Ahmet Davutoğlu Hocaya Mektup

Muhterem Ahmet Davutoğlu Hoca’mıza,

Size, insani ve İslami bir görev telakki ederek, yazıp hatırlatmayı arzu ettiğim bir kaç hususu arz etmeden önce kendimi tanıtmakla başlamak isterim ki yanlış bir anlamaya yol açmış olmayayım…

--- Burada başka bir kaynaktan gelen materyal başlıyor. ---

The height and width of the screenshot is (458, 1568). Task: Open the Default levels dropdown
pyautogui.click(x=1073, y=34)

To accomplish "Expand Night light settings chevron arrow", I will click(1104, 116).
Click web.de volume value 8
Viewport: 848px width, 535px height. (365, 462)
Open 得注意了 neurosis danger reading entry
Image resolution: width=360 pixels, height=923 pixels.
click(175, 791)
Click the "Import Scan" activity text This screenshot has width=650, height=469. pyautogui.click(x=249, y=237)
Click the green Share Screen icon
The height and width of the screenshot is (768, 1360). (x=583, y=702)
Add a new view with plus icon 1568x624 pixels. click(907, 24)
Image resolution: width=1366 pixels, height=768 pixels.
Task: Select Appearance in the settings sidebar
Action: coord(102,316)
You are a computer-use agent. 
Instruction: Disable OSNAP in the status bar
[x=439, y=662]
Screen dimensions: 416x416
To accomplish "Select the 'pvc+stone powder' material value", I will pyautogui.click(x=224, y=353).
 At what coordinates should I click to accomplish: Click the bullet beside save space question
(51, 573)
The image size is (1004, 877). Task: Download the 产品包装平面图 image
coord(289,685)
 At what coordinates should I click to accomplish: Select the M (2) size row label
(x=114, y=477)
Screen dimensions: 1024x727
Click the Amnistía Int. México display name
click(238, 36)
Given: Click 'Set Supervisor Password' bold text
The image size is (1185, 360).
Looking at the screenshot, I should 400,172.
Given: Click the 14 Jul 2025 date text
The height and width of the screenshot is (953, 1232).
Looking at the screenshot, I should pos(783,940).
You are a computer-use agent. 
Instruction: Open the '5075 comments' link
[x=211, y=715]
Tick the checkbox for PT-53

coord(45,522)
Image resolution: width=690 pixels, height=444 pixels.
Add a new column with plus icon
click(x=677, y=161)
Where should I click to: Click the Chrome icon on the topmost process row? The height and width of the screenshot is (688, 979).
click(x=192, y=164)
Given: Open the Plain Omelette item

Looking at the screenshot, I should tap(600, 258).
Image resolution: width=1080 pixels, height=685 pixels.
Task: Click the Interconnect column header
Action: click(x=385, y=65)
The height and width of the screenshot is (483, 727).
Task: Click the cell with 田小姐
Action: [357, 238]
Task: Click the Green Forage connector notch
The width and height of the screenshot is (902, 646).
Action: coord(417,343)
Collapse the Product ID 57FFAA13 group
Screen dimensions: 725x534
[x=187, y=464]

Benim adım Ahmet Ziya İbrahimoğlu, Malezya’da öğretim üyesi iken, yanılmıyorsam 1993 yılında, eşiniz ve M.Maksudoğlu Hocamız ile beraber hacca geldiğiniz yıl beraber hac yapmıştık. Daha sonraki yıllarda da zaman zaman yazışma ve görüşmelerimiz olsa da kalıcı olup hatırlayabileceğinizi tahmin ettiğim için hac beraberliğimizi öne alarak zikrettim. Kendimle ilgili diğer bilgileri bu yazının sonuna not olarak eklerim; gerek görürseniz bakma imkânınız olur.

Muhterem Hocam,

Sizi Allah için seven, hayatının hiç bir döneminde dini ve siyasi bir bağımlılığı olmayan, her hangi bir meşrep veya parti ile organik bağı olmamış, müstakil yapılı bir eğitimciyim. Partinizin kurucuları arasında iyi ilişkilerimiz olan ortak dostlarımız da var…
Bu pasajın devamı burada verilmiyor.